Don Sheff
- Sheff as Yale swimmer

Personal information
- Full name: Donald Alexander Sheff
- Nickname: "Don"
- National team: United States
- Born: June 27, 1931 (age 95) Brooklyn, New York, U.S.
- Occupations: Photographer, instructor
- Height: 178 cm (5 ft 10 in)
- Weight: 69 kg (152 lb)

Sport
- Sport: Swimming
- Event: 100, 200 Freestyle
- Strokes: Freestyle
- Club: New Haven Swim Club
- College team: Yale University (1953)
- Coach: Bill Lux (Lincoln High) Robert J. H. Kiphuth (Yale)

Medal record
Representing Yale
NCAA
| Gold medal – first place | 1952 Princeton | 300 yard medley relay |

= Don Sheff =

American former competition swimmer (born 1931)

Donald Alexander Sheff (born June 27, 1931) is an American former competition swimmer for Yale University who represented the United States in the men's 4×200-meter freestyle relay at the 1952 Summer Olympics in Helsinki. He later worked in New York as a photographer and as a Director of the New York Institute of Photography.

== Early life and swimming ==
Born in Brooklyn, New York on June 27, 1931 to Mr. and Mrs. Alexander L. Sheff, he attended and swam for Brooklyn's Abraham Lincoln High School near Coney Island, under Coach Bill Lux. A solid student, he graduated Lincoln in 1949 as an Honor student with a 90% average. As team captain for Lincoln in his Senior year, on January 19, 1949, at the Brooklyn Tech Pool, he swam an unrecognized record breaking time of 52.4 for the 100-yard freestyle in qualifying for the Public School Athletic League's (PSAL) swimming championships. He later became city champion in the 100-yard event with an official time in the PSAL finals of 53.8. Excelling equally well at greater distances, Sheff was a former PSAL titlist and record holder in the 220 yard freestyle. He also held the Metropolitan title in the 100 and 400-meter distance, and held the title for the Canadian 100-yard freestyle event.

Dataset rows
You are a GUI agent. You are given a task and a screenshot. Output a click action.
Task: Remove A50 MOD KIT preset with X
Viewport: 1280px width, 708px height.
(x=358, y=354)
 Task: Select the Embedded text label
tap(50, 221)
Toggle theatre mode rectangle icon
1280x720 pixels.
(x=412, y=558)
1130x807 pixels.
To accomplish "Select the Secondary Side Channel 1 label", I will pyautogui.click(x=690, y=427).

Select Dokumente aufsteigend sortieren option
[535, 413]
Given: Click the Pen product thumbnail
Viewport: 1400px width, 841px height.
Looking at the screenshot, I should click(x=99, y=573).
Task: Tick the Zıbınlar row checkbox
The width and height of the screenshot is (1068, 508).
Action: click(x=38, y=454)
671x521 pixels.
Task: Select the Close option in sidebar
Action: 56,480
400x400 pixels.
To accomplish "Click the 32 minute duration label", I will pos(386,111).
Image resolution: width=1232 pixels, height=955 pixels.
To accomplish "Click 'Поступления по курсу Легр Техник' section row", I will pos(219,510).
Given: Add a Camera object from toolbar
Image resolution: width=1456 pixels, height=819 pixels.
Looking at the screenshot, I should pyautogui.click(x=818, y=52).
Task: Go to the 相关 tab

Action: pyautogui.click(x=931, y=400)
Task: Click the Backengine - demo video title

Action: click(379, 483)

Problem details
Using the Don Sheff profile above, answer:
(a) Who coached Sheff at Yale?
(b) In which event did Sheff represent the United States at the 1952 Summer Olympics?
(c) What was his official time in the PSAL finals for the 100-yard event?

Complete answer
(a) Robert J. H. Kiphuth
(b) The men's 4×200-meter freestyle relay
(c) 53.8